### Your instructions:
Copy the listing from the line containing "Task: Collapse the Build node in structure" through the end of the listing, with its requests. Shift every coordinate in the answers by -48, and leave out the pictures.
○ ○ ○ ○ ○
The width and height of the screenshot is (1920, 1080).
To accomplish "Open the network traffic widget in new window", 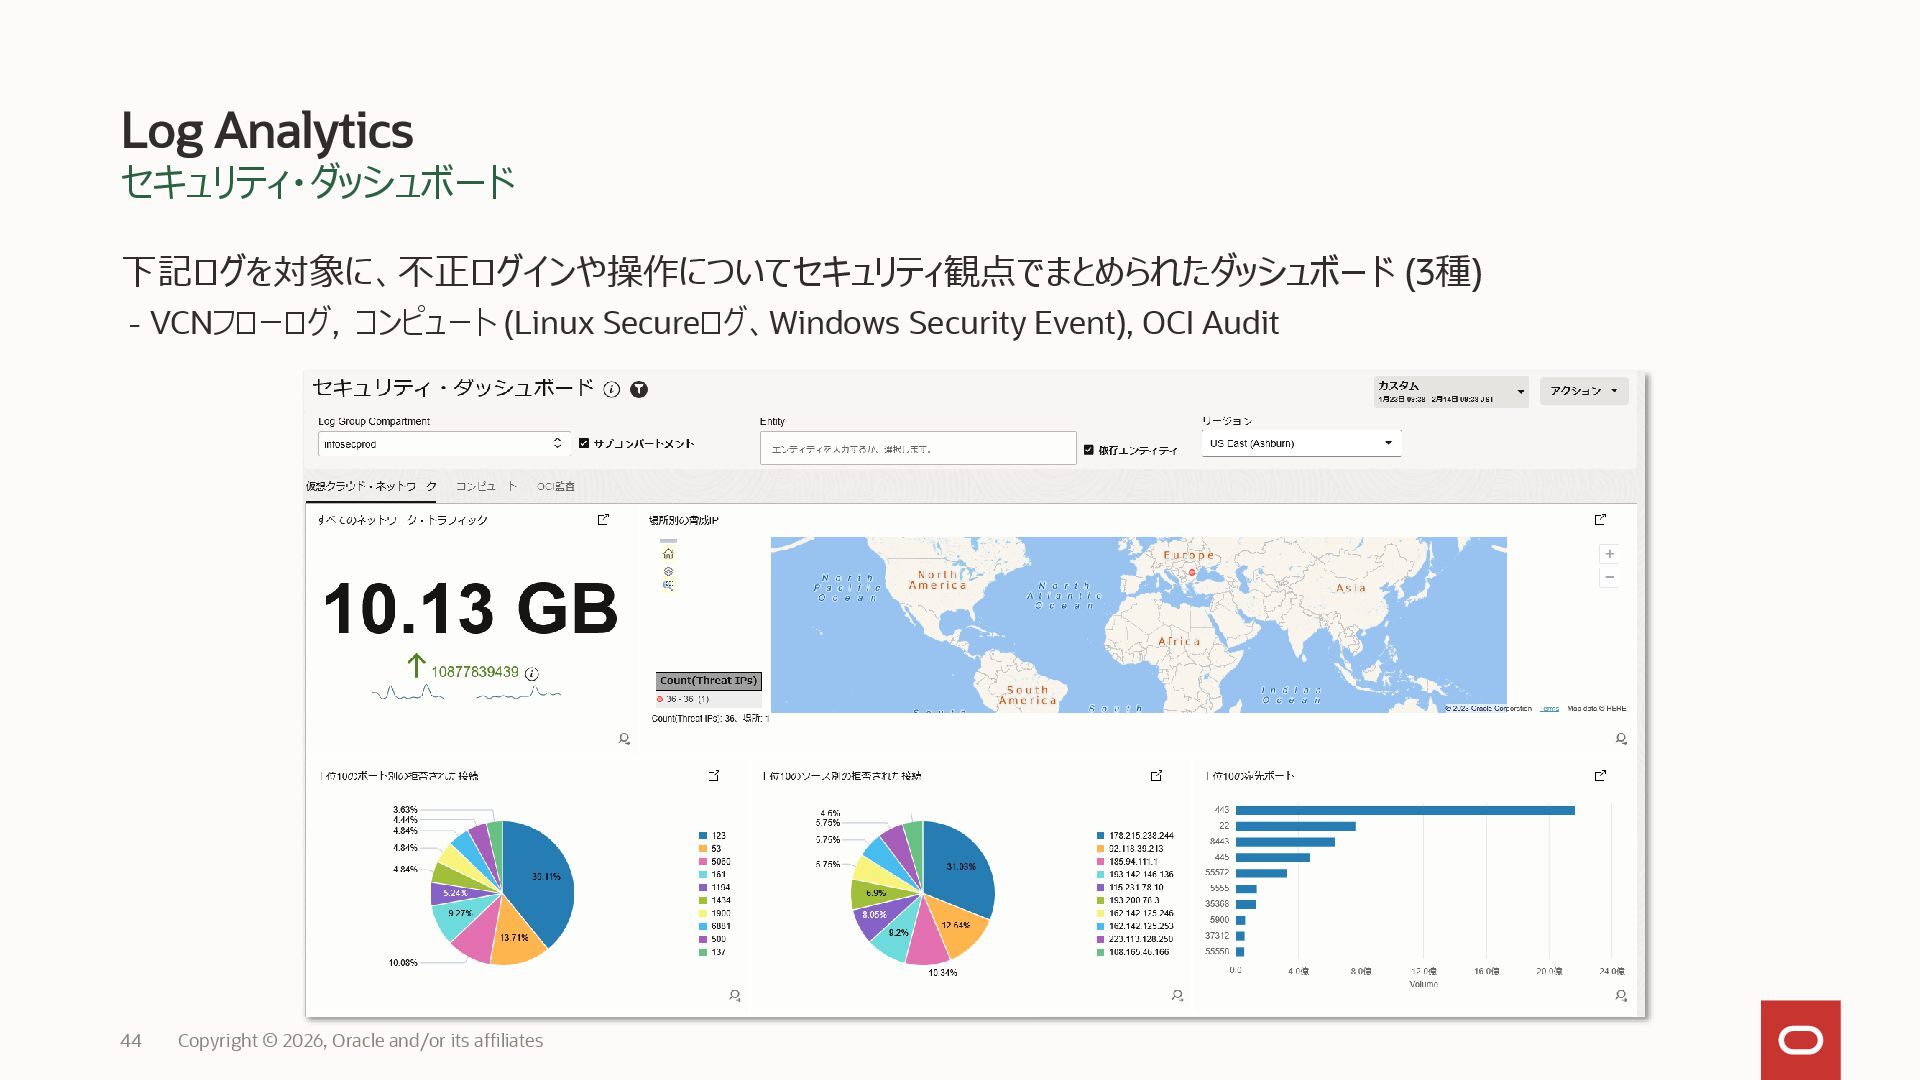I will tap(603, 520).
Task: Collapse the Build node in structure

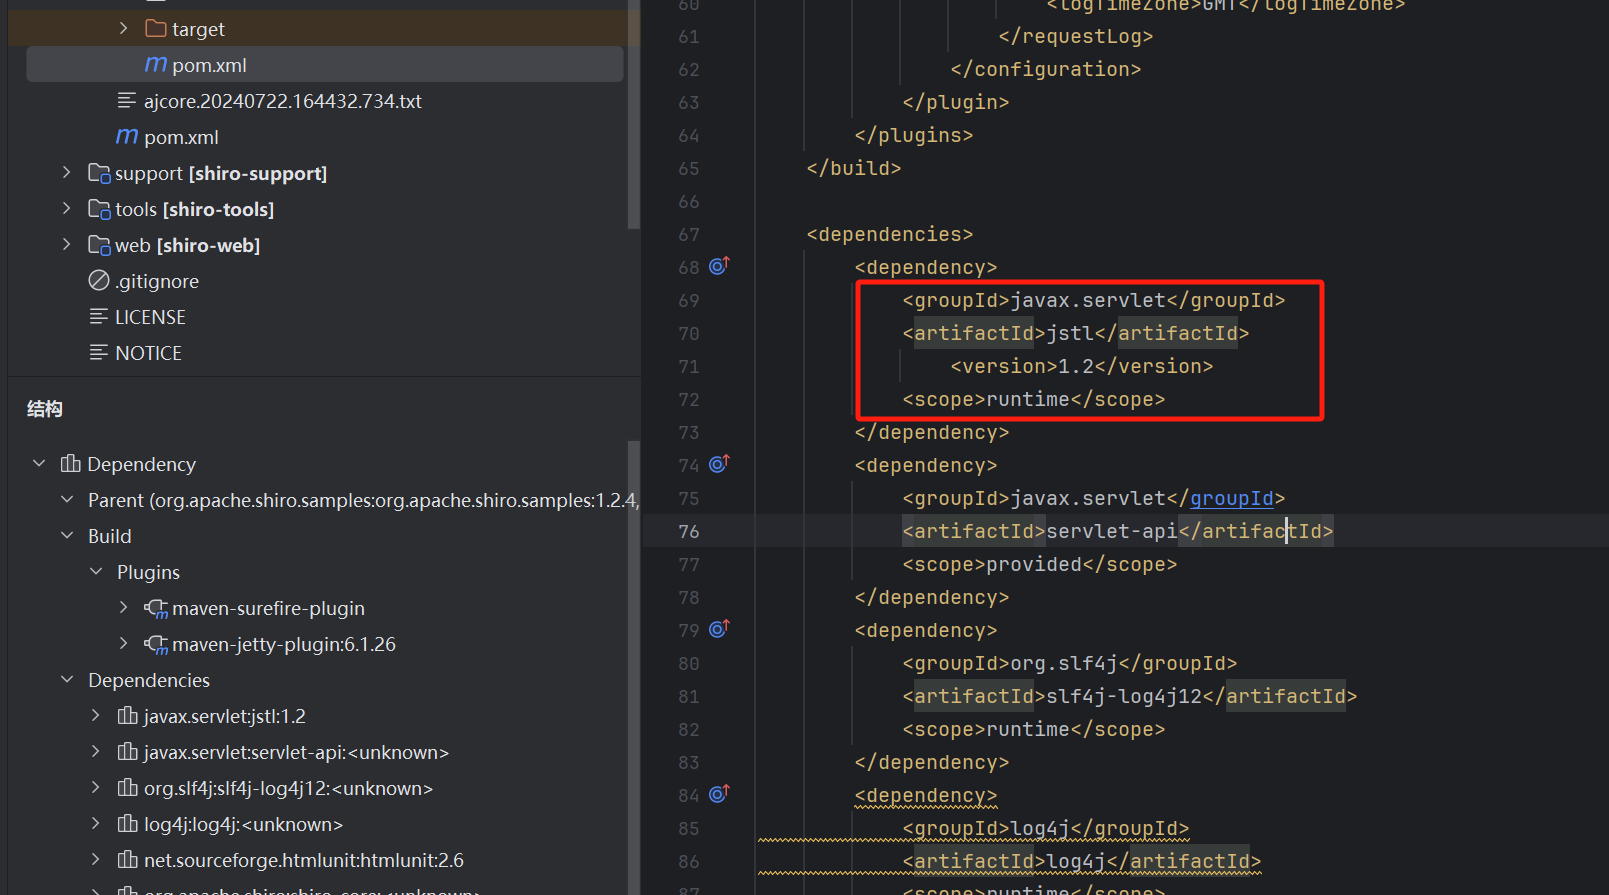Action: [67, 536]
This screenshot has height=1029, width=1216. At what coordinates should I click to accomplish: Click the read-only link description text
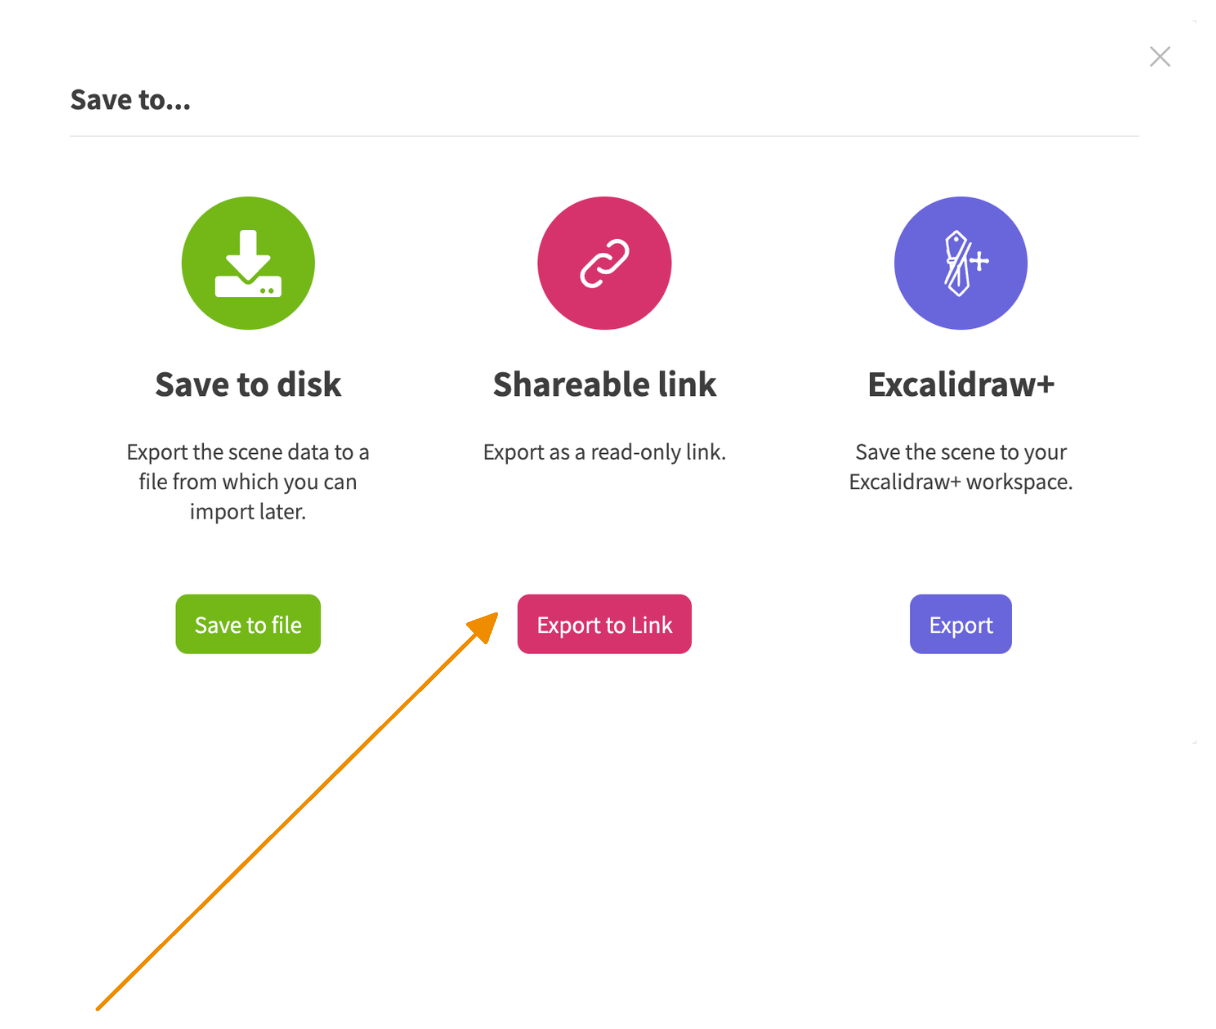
○ ○ ○ ○ ○
### Result of this exercise:
Task: Collapse the Build node in structure

Action: [19, 488]
This screenshot has height=1029, width=1216. At what coordinates should I click to accomplish: Click the read-only link description text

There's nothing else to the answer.